Markus Brunnermeier
Markus Konrad Brunnermeier is an economist, who is the Edwards S. Sanford Professor of Economics at Princeton University.
Brunnermeier is a faculty member of Princeton's department of economics and director of the Bendheim Center for Finance. He is also a nonresident senior fellow at the Peterson Institute for International Economics. Brunnermeier is also the president of the American Finance Association in 2023.
His research focuses on international financial markets and the macro economy with special emphasis on bubbles, liquidity, financial crises and monetary policy. He promoted the concepts of Resilience, liquidity spirals, CoVaR as co-risk measure, the paradox of prudence, financial dominance, ESBies, the Reversal Rate, Digital currency areas, the redistributive monetary policy, and the I Theory of Money.
He is or was a member of several advisory groups, including to the IMF, the Federal Reserve Bank of New York, the European Systemic Risk Board, the German Bundesbank and the U.S. Congressional Budget Office. He is a research associate at CEPR, NBER, and CESifo.
Education and academic career
Growing up in Landshut, West Germany, Brunnermeier was expected to follow his father into the business of carpentry. A slump in the construction industry led Brunnermeier onto a different path. He worked for the German tax office in Landshut and Munich and served in the German Army before enrolling as an undergraduate student at the University of Regensburg in 1991. He continued his studies at Vanderbilt University, receiving a master's degree in economics in 1994. Subsequently, he joined the European Doctoral Program, first, at the Bonn Graduate School of Economics and, from 1995 to 1999, at the London School of Economics. He was awarded his Ph.D. by the London School of Economics in 1999. His thesis was titled .While at the London School of Economics, Brunnermeier parleyed a survey paper into a book on asset prices, bubbles, herding and crashes. He was subsequently hired by Princeton University as an assistant professor in 1999. He became full professor in 2006 and assumed his current chaired professorship as Edwards S. Sanford Professor of Economics in 2008. In 2011, he set up the Julis-Rabinowitz Center for Public Policy and Finance at the Princeton School of Public and International Affairs. In 2014, he became director of Princeton's Bendheim Center for Finance. Brunnermeier earned an honorary doctorate degree in 2022 from the faculty of economics at the University of Regensburg.
Selected awards, memberships, and editorial services
Brunnermeier received several career awards. In 1999, he was selected for the Review of Economic Studies Tour. He was named a Sloan Fellow in 2005, a Guggenheim Fellow and a Fellow of the Econometric Society in 2010. In 2008 he was awarded the Germán Bernácer Prize, which is granted to a European economists under 40. In 2016, the Bank for International Settlements appointed him as the Lamfalussy Senior Research Fellow. He was elected as President of The American Finance Association in 2023, where he previously served as Vice President in 2022.Brunnermeier is also affiliated with the National Bureau of Economic Research, the Centre for Economic Policy Research in London, and directs the "Macro, Money and International Finance" area at the CESifo network. He is or was a member of several advisory groups, including to the IMF, the Federal Reserve Bank of New York, the European Systemic Risk Board, the German Bundesbank and the U.S. Congressional Budget Office.
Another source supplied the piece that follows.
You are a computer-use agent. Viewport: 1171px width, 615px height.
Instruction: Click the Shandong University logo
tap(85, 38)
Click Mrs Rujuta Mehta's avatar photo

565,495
Brunnermeier was an associate editor of several journals, including The American Economic Review, The Journal of Finance, The Review of Financial Studies, the Journal of the European Economic Association and the Journal of Financial Intermediation.
In March 2020, he established the webinar series "Markus' Academy" as a platform for leading thinkers to share their research with the public. The series' most popular lectures feature guests such as Economist Paul Krugman, former U.S. Secretary of the Treasury Lawrence Summers, Federal Reserve Chairman Jerome Powell, and former Chief Economist of the International Monetary Fund, Oliver Blanchard.
Selected Research
Brunnermeier's research lies at the intersection of international macro, monetary and financial economics. He primarily studies distortions caused by financial frictions. These frictions invalidate the Efficient market hypothesis, a proposition that markets incorporate all information relevant to prices immediately and consequently the price of a given asset accurately represents the likely value of that asset.Price efficiency, bubbles, liquidity, and systemic risk
Faced with the empirical evidence that asset prices diverged from their fundamentals during the dot-com bubble, Brunnermeier crafted a model of trading where participants in the market would recognize bubbles in asset prices but continue to trade "into the wind". Brunnermeier's empirical paper, coauthored with Stefan Nagel, documents that hedge funds were riding the dot-com bubble. The paper won the Smith Breeden Prize in 2004.Brunnermeier and Lasse Pedersen introduced different liquidity concepts and studied liquidity spirals, which are vicious cycles that amplify initial shocks and provide an explanation for the 2008 financial crisis.
Brunnermeier with Tobias Adrian from the Federal Reserve Bank of New York created one of the first systemic risk measures, the CoVaR, an alternative to value at risk which takes spillover and contagion effects between assets and industries into account.